=== Work required ===
Among the lines below, keep only those from the one containing "Viewport: 333px width, 204px" through the one containing "Open the Action", and reproduce them exactly.

=== Data ===
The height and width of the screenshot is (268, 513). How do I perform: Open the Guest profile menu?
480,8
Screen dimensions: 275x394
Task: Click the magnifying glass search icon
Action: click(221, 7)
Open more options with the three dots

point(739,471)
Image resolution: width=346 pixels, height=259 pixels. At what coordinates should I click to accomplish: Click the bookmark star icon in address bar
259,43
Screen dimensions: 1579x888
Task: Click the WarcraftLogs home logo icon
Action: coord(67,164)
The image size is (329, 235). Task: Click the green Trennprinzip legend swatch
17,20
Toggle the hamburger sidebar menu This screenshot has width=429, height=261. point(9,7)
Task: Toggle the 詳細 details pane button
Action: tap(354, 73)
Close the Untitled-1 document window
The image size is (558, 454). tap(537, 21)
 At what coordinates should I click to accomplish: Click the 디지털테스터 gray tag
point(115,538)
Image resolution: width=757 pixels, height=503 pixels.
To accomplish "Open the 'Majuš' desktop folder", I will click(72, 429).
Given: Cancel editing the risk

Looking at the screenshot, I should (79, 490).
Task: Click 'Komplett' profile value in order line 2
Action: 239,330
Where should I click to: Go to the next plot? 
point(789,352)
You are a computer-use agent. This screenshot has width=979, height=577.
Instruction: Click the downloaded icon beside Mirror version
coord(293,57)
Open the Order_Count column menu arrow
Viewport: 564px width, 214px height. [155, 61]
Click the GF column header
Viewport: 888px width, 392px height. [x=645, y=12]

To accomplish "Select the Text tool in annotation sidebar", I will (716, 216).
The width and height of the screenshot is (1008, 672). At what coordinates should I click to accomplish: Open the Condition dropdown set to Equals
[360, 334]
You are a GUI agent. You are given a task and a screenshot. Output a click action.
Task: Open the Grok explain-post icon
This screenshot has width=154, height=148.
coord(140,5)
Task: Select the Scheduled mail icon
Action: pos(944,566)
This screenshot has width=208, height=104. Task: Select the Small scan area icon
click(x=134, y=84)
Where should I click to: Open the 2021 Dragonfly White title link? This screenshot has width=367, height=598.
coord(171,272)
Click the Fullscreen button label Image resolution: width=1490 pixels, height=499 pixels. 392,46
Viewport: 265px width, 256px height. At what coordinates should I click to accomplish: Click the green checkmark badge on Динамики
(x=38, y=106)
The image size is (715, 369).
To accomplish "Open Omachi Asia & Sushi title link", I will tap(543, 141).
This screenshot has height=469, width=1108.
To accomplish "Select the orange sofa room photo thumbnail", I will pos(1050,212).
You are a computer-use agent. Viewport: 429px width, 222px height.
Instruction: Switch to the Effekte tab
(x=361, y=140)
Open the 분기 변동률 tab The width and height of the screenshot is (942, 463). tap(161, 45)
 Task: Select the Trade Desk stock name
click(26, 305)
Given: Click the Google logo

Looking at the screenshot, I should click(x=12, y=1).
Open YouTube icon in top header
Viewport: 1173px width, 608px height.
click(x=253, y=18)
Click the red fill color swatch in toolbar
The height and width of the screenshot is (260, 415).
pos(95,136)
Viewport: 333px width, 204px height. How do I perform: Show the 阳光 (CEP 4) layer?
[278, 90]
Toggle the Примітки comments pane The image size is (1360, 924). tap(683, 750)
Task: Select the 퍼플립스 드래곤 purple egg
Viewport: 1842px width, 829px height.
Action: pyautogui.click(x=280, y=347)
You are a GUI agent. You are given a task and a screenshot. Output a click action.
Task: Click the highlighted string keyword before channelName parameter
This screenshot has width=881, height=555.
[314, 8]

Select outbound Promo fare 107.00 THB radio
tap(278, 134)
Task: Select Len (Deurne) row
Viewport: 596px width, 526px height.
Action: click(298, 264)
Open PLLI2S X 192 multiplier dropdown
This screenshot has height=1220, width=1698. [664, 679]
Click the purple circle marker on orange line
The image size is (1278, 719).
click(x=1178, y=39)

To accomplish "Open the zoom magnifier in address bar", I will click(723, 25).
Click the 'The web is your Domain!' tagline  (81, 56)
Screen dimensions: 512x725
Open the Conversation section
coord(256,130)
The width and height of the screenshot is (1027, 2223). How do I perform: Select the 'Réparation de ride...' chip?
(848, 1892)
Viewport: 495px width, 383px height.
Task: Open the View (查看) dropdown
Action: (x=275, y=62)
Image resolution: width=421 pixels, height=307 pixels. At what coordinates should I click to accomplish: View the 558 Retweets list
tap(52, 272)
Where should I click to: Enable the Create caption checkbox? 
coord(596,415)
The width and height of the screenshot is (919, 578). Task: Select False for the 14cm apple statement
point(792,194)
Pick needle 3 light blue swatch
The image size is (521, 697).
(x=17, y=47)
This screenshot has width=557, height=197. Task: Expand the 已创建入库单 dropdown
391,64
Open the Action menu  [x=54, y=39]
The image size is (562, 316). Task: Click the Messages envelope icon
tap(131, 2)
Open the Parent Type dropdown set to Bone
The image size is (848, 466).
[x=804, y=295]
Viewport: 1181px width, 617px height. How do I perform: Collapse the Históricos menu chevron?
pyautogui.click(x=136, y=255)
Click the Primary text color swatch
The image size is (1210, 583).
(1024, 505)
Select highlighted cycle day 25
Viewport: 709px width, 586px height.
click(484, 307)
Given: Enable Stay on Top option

=== Response to this task ===
Viewport: 333px width, 204px height. How do I perform: Show the 阳光 (CEP 4) layer?
[278, 90]
Toggle the Примітки comments pane The image size is (1360, 924). tap(683, 750)
Task: Select the 퍼플립스 드래곤 purple egg
Viewport: 1842px width, 829px height.
Action: pyautogui.click(x=280, y=347)
You are a GUI agent. You are given a task and a screenshot. Output a click action.
Task: Click the highlighted string keyword before channelName parameter
This screenshot has width=881, height=555.
[314, 8]

Select outbound Promo fare 107.00 THB radio
tap(278, 134)
Task: Select Len (Deurne) row
Viewport: 596px width, 526px height.
Action: click(298, 264)
Open PLLI2S X 192 multiplier dropdown
This screenshot has height=1220, width=1698. [664, 679]
Click the purple circle marker on orange line
The image size is (1278, 719).
click(x=1178, y=39)

To accomplish "Open the zoom magnifier in address bar", I will click(723, 25).
Click the 'The web is your Domain!' tagline  (81, 56)
Screen dimensions: 512x725
Open the Conversation section
coord(256,130)
The width and height of the screenshot is (1027, 2223). How do I perform: Select the 'Réparation de ride...' chip?
(848, 1892)
Viewport: 495px width, 383px height.
Task: Open the View (查看) dropdown
Action: (x=275, y=62)
Image resolution: width=421 pixels, height=307 pixels. At what coordinates should I click to accomplish: View the 558 Retweets list
tap(52, 272)
Where should I click to: Enable the Create caption checkbox? 
coord(596,415)
The width and height of the screenshot is (919, 578). Task: Select False for the 14cm apple statement
point(792,194)
Pick needle 3 light blue swatch
The image size is (521, 697).
(x=17, y=47)
This screenshot has width=557, height=197. Task: Expand the 已创建入库单 dropdown
391,64
Open the Action menu  [x=54, y=39]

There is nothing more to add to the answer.